I have a confession. I grew up in a small town with minimal access to information about the world of avant-garde film. A close friend was a librarian at the local art college, and I selfishly asked her to withdraw a book from the catalogue so I could have it all to myself. I didn’t feel too bad because it had only been taken out once in ten years. Experimental Cinema: a fifty-year evolution (1971), by David Curtis, was vitally important, having been published at the time when serious interest in avant-garde cinema first peaked. So little detail about its development was available then, and for years Curtis’ book was one of only a handful of surveys. Decades later, what’s now called ‘artists’ moving image’ has been theorized and academicized. Plural histories have developed but there is still much to be discovered. Writing on the subject often buckles under the pressure of impenetrable theory, which thankfully is not the case in Curtis’ new book. With its diplomatic indefinite article, A History of Artists’ Film and Video in Britain avoids rigorous analysis of the work in favour of a comprehensive overview; both an introduction to the field and a necessary source of reference.

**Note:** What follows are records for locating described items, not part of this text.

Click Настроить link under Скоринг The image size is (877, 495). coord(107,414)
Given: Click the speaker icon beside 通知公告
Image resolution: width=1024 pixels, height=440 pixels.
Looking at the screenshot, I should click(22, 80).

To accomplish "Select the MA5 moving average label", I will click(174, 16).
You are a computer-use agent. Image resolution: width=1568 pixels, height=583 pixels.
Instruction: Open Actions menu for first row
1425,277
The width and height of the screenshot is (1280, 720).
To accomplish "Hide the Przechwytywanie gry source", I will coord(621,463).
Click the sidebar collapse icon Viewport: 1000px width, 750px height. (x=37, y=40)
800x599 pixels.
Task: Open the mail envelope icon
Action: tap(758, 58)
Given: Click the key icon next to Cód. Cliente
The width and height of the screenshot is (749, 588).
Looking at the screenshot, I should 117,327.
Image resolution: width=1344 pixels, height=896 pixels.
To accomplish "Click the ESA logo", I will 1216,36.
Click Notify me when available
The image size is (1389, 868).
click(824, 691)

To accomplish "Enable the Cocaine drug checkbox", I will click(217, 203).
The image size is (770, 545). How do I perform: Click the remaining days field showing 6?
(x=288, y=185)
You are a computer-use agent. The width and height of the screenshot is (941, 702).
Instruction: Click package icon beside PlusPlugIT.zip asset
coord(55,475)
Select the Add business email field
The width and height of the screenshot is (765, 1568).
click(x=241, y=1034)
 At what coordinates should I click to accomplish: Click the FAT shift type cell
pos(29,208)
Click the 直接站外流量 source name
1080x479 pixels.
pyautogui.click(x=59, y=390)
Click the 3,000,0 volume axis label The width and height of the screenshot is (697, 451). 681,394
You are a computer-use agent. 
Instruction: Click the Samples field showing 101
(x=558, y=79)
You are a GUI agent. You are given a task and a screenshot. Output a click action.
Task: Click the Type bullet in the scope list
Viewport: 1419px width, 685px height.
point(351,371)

As director of the British Artists’ Film & Video Study Collection, the author was always well placed to write what will inevitably become the primary text. He began as a film programmer at the Arts Lab in 1967 and was Film Officer at the Arts Council from 1977–2000, a period in which many significant works and projects received essential support. However, it’s the earlier period, from the 1920s through to the 1950s, about which Curtis writes with the most enthusiasm. The author seems more at home discussing the Film Society and John Grierson’s documentary realism than defining the London Film-Makers’ Co-operative’s materialist tendencies or feminist film practice.
The first section, which considers the structures within which artists have produced and exhibited, makes a case for just how much work was tied to funding and surely reflects the author’s uniquely informed viewpoint. It’s possibly not too wide of the mark, but the narrative is a conventional one, and, as with the discussion of the films which forms the second part of the book, the devil is in the detail. A few more voices giving a sense of the lived experience would have added precious character, since a reliance on archival documentation leaves the overall tone rather dry.
The book’s main strength – the ambitious scope – is also its drawback. Writing on the films is unfortunately reduced to one-line descriptions or lists, probably the result of not wishing to appear too selective. Here, the works are classified in categories that are, by turns, long established (landscape, the body) or somewhat arbitrary (sculptor’s films, Peter Gidal’s legacy).
Still, it’s an impressive achievement, and in contrast to most texts on what is, lest we forget, a visual medium, it is heavily illustrated. Many new stills have been digitally created to complement the tantalizing selection of historical documents. For me the measure of a good book on cinema is how much it makes you want to see the films, and in this it succeeds. A quick glance through the pages demonstrates how little of this work is screened today. I hope the author’s forthcoming season at the National Film Theatre (in June) will temporarily satisfy this need until our institutions recognize the importance of film as an art form and commit to consistent programming of works such as those covered here.